The GRE serves as a standard evaluation for most graduate school applicants, except those bound for law, medical and MBA programs.

The announcement comes as a relief to anxious juniors and seniors dreading the exam’s new format.

The new is an hour and a half longer. It will go from about two and a half hours to nearly four hours.

The new test will also focus more on analytical questions, and limit the window when students can take the exam to about 30 national dates.

The transition proved logistically difficult for the testing service, said Matt Fidler, GRE program manger for Kaplan Test Prep and Admissions.

About 400,000 people take the GRE in the United States every year.

“The changes were of a large magnitude,” Fidler said. “Logistically, they were unable to nail down the testing changes.”
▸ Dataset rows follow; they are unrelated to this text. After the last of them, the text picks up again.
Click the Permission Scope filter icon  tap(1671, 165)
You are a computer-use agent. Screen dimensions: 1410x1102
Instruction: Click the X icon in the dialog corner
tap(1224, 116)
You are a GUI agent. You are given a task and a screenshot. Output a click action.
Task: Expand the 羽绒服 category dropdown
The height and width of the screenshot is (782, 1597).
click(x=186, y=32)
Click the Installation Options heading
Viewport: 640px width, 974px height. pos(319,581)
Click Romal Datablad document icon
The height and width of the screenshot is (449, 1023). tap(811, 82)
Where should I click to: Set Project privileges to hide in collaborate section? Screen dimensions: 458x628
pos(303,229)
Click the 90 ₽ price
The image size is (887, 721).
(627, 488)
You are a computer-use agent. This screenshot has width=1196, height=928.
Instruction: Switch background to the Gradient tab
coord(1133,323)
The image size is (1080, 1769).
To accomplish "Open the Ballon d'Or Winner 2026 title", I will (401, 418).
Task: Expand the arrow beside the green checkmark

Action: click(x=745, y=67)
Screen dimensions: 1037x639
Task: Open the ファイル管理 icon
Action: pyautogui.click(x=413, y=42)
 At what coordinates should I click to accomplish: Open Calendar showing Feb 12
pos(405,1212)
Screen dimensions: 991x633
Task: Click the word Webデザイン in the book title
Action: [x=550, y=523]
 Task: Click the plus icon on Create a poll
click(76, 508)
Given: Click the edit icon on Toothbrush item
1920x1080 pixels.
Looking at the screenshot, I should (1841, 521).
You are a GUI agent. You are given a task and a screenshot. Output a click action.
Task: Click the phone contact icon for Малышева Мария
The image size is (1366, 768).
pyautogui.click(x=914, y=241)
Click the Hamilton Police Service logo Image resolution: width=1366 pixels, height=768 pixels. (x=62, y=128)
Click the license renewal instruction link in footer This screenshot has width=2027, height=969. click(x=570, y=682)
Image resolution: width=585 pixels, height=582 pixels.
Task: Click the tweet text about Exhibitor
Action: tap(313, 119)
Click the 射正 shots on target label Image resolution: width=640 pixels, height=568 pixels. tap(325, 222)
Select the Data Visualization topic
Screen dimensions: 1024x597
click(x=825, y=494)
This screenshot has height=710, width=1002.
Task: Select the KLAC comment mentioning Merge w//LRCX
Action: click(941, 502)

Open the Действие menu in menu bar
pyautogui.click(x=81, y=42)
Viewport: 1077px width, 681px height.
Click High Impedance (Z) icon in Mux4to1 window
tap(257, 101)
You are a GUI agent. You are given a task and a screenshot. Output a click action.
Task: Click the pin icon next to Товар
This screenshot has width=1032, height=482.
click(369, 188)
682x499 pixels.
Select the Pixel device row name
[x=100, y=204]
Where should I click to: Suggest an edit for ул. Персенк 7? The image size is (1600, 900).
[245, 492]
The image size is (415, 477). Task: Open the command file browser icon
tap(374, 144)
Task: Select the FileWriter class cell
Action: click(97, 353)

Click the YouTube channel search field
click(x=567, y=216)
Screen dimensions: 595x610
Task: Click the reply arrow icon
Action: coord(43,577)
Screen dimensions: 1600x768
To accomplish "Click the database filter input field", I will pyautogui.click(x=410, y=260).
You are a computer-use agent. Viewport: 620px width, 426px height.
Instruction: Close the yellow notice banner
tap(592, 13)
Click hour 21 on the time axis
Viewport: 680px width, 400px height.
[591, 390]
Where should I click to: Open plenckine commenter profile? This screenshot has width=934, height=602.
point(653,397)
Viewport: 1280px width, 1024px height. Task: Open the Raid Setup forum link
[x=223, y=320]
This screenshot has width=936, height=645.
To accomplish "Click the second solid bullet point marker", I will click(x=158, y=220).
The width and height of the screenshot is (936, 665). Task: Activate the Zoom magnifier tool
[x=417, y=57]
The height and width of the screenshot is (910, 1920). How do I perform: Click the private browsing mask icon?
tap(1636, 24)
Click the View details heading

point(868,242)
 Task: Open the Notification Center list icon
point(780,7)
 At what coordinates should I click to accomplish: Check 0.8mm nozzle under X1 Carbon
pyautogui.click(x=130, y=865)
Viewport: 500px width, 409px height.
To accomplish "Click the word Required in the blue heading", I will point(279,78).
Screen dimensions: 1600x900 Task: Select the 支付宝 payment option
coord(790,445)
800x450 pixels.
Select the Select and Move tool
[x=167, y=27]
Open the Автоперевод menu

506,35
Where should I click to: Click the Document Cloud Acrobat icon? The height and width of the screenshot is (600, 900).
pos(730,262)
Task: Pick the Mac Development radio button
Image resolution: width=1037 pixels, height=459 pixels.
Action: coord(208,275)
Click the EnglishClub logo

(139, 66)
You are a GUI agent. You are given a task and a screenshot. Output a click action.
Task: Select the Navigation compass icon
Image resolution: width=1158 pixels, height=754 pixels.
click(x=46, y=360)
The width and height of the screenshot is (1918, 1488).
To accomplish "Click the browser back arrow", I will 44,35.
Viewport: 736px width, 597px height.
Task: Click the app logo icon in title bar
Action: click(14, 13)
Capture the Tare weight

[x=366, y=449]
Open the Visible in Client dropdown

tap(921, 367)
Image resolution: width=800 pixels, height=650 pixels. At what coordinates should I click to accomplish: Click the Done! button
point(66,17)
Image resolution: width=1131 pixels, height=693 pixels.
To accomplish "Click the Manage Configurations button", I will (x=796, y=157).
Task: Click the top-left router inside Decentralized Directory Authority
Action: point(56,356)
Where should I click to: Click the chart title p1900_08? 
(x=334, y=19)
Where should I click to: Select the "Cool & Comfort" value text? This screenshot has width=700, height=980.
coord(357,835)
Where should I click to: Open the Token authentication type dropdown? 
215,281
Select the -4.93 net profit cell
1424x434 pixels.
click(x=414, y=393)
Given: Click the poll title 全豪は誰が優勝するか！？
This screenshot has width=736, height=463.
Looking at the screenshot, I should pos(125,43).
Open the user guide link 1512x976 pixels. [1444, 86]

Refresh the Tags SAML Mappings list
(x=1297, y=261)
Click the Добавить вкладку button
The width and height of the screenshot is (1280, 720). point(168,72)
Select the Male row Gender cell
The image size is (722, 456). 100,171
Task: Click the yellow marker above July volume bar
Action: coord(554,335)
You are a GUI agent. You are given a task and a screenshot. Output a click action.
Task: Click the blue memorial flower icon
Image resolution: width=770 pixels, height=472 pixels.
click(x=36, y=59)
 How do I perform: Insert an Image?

LSA senior Al Duncan, who received a perfect score on all three portions of the test, said he would have performed more poorly on the test’s new format, judging from a set of sample questions.

For example, he said multiple-choice questions with several correct answers – all of which the student has to identify to get the question right – would make it more difficult.

Coordinating the peak volumes of test-takers that would come with the decreased number of sites and dates was the primary challenge for the testing service, Fidler said.

Under the current system, most students take the test as walk-ins, an option that is slated for elimination in 2007.

Because questions will no longer be recycled from test to test to avoid cheating, each exam will also take much longer to prepare, Fidler added.

Fidler recommends that students take the test before the changes.

He said the delay is positive for both students and companies like Kaplan that work to prepare students for the exam.

“(It is) an extra year to get the kinks out and provide a smooth transition,” he said.